Distinción necesaria frente a la religión
Además de distanciarnos del concepto clásico de espiritualidad, debemos tomar distancia también de un concepto muy vecino, el de «religión». Antiguamente, la espiritualidad se consideraba encerrada en el campo de la religión. Las iglesias y la teología nunca consideraron que fuera de ellas hubiera espiritualidad. Los «santos paganos», los valores éticos de un Séneca o de los sabios y maestros espirituales fuera del cristianismo, no podían alcanzar a tener más que lo que se podría llamar «virtudes naturales», no realmente «espiritualidad». Hoy, este monopolio religioso de la espiritualidad ya no es defendido ni por la teología. Más aún, el concepto que hoy tenemos de la religión la diferencia cada vez más de la espiritualidad. Esta puede darse más allá de la religión, y la religión, a su vez, puede ser vivida sin espiritualidad. Desde una perspectiva antropológico-cultural, la «religión» es más bien una forma concreta que la espiritualidad de siempre del ser humano ha revestido en los últimos 5.000 años, en el neolítico, porque las religiones, contra lo que ellas piensan, no son «de siempre». Las religiones, lo que ahora conocemos por tal, como las conocidas grandes religiones mundiales, son realidades relativamente recientes. La humanidad ha vivido muchas decenas de miles de años más sin religiones, que con religiones. Históricamente hablando, las religiones son «de ayer».
Con la revolución agraria el ser humano abandona la forma de vida nómada de las tribus y las hordas y se sedentariza, construyendo las primeras formas sociales urbanas, y es en ese momento de construcción de la sociedad agraria cuando surgen las religiones. La espiritualidad de siempre del ser humano adquiere entonces la conocida forma de las «religiones» modernas, que asumen una función programadora central en el control de la sociedad y en la socialización del ser humano. La religión viene a ser como el software de programación de los miembros de la sociedad: ella les da la cosmovisión más amplia, su identidad, la conciencia de pertenencia, los grandes relatos que organizan el bien y el mal frente a un posible caos ético, y sobre todo la internalización de la autoridad y de la obediencia como los resortes de poder imprescindibles para manejar y hacer viable una sociedad.

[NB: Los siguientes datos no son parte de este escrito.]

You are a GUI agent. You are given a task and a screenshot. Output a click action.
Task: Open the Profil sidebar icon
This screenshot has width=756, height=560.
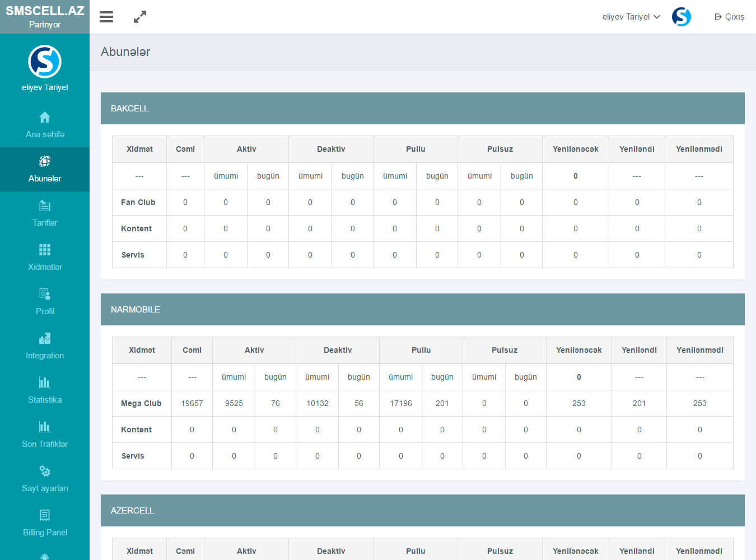coord(45,295)
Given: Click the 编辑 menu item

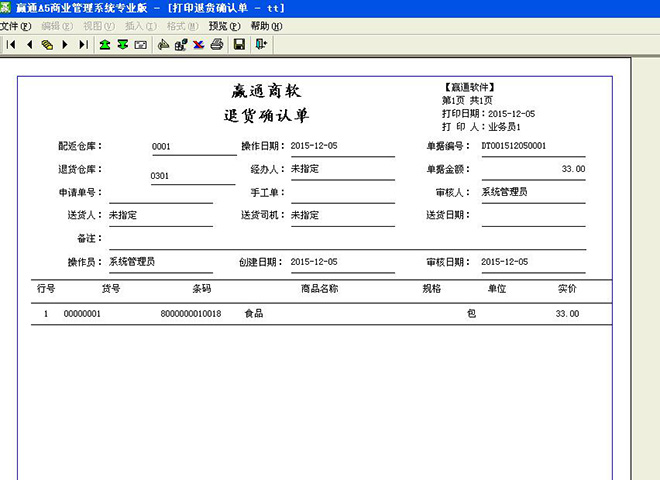Looking at the screenshot, I should pyautogui.click(x=56, y=26).
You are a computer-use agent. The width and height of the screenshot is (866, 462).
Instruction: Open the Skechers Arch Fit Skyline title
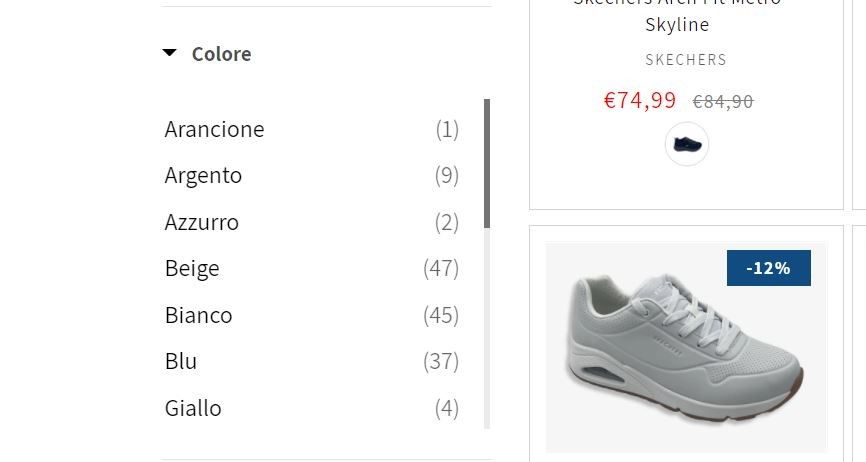[x=677, y=15]
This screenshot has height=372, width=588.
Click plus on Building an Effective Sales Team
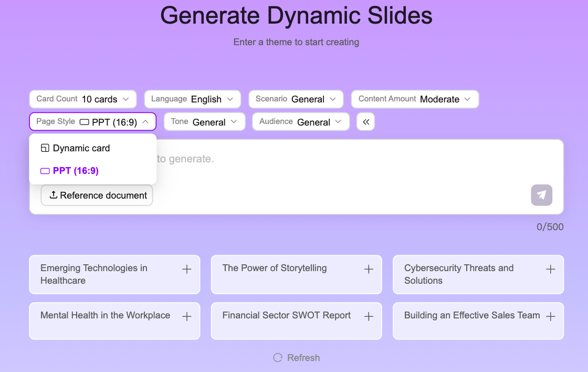[550, 316]
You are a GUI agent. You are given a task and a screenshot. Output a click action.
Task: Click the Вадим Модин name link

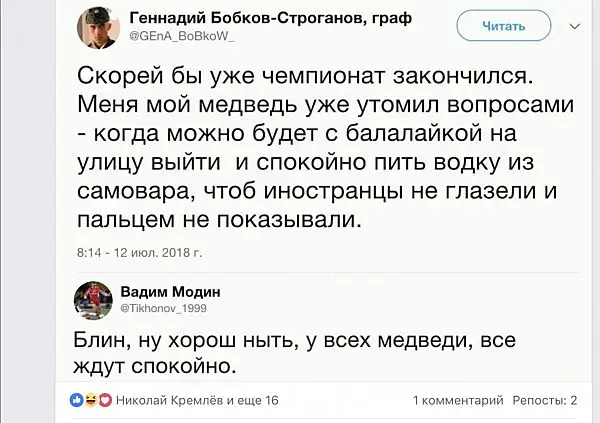tap(170, 291)
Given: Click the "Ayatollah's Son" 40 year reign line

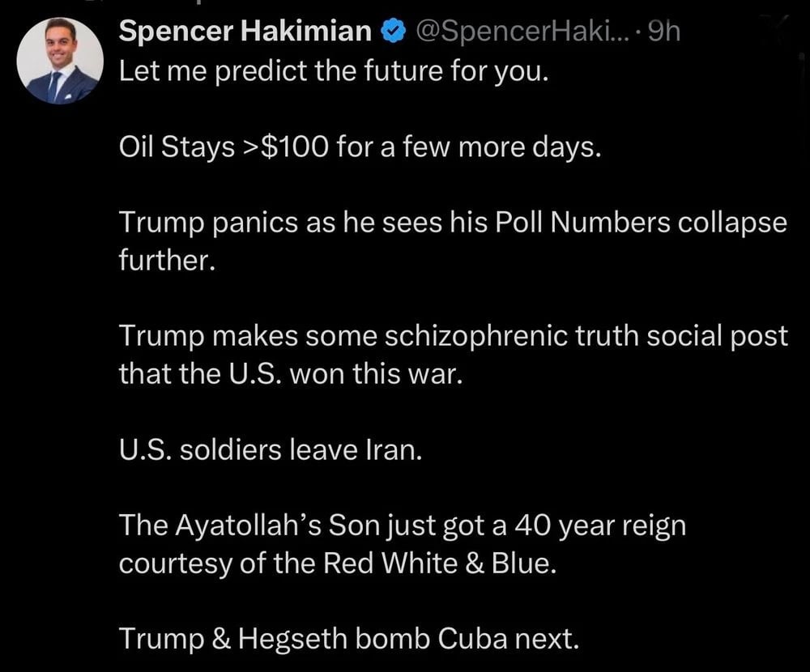Looking at the screenshot, I should click(x=402, y=525).
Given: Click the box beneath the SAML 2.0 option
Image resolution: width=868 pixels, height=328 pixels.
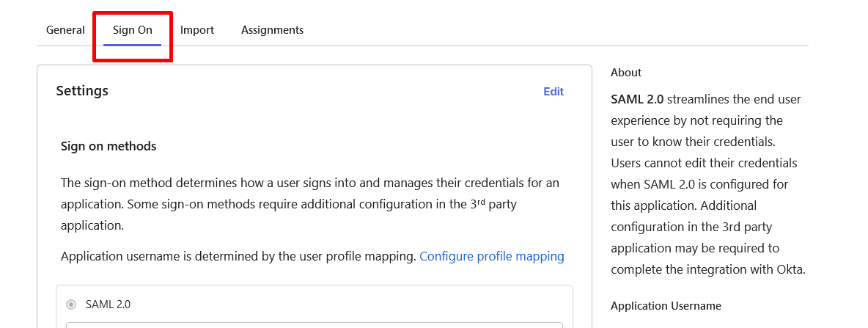Looking at the screenshot, I should (x=314, y=324).
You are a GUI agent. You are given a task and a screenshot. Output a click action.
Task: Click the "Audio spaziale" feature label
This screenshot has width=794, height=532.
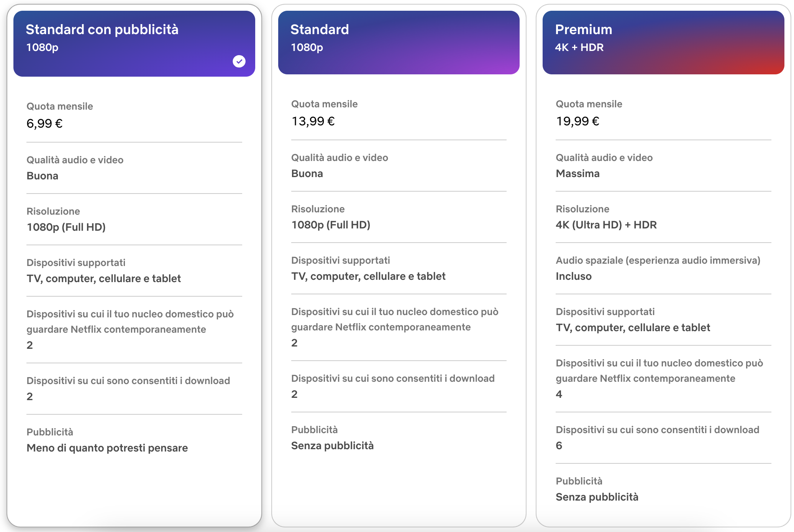click(x=658, y=261)
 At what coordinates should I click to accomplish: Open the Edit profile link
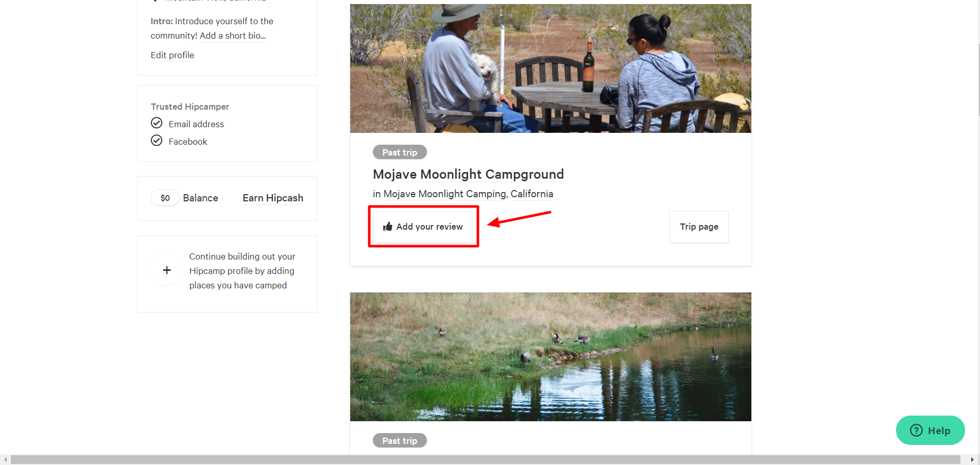[x=172, y=55]
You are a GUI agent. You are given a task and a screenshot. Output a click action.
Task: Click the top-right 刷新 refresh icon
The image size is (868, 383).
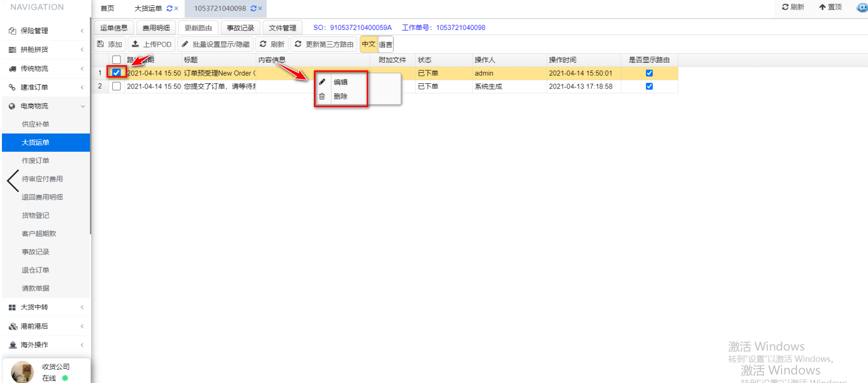(785, 7)
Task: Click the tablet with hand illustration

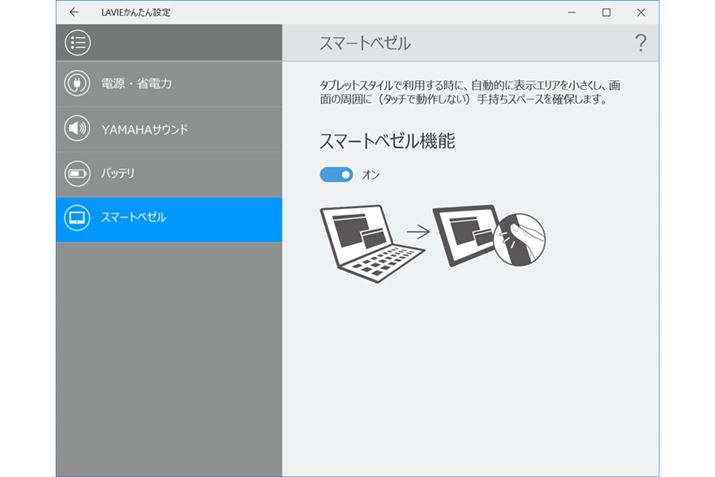Action: point(488,237)
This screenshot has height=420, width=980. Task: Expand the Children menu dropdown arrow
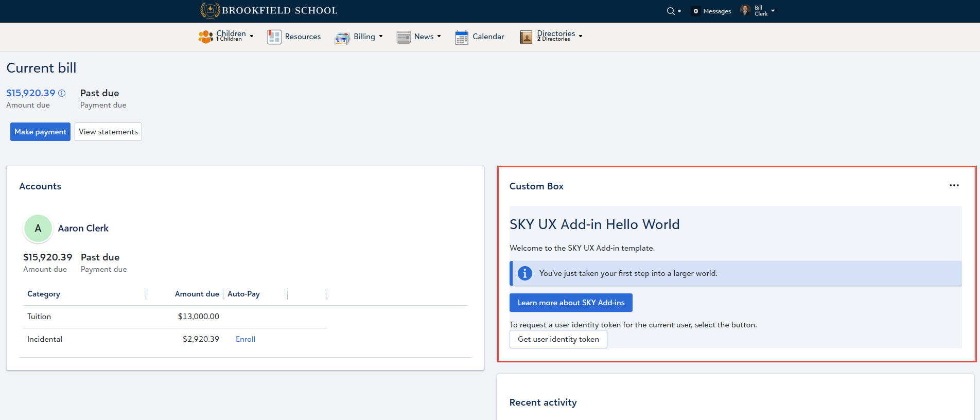point(252,37)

Ante esta situación se hace imperioso restablecer conceptualmente una clara distinción entre las religiones y la espiritualidad. No son lo mismo. La espiritualidad es mucho más amplia que la religión. La espiritualidad no es, como se ha pensado tradicionalmente, un subproducto de la religión, una cualidad que la religión produciría en sus adeptos; por el contrario, es la religión la que es simplemente una forma de las muchas en las que se puede expresar esa realidad omniabarcante y máximamente profunda que es la espiritualidad, que se da en todo ser humano, antes y más abajo de su adhesión a una religión.
David Hay afirma que «dos de cada tres adultos tienen una espiritual personal, mientras que menos de uno de cada diez se preocupa de ir a la Iglesia regularmente». Lo que está en crisis en la actualidad no es lo espiritual, sino, simplemente, algunas formas de lo religioso, concretamente las religiones institucionales tradicionales.
Más importante para la humanidad que la religión es y ha sido siempre la espiritualidad, una dimensión que ha brotado en el creciente cúmulo de conocimientos y experiencias culturales, antropológicas y religiosas adquiridas por nuestra especie a lo largo de su larga y trabajada historia.
La crisis de la religión
«La crisis de la religión en los países occidentales de tradición cristiana, especialmente en Europa, es un hecho unánimemente reconocido. A esta situación objetiva corresponde un evidente malestar en los sujetos que intentan seguir viviendo religiosamente en el actual momento sociocultural».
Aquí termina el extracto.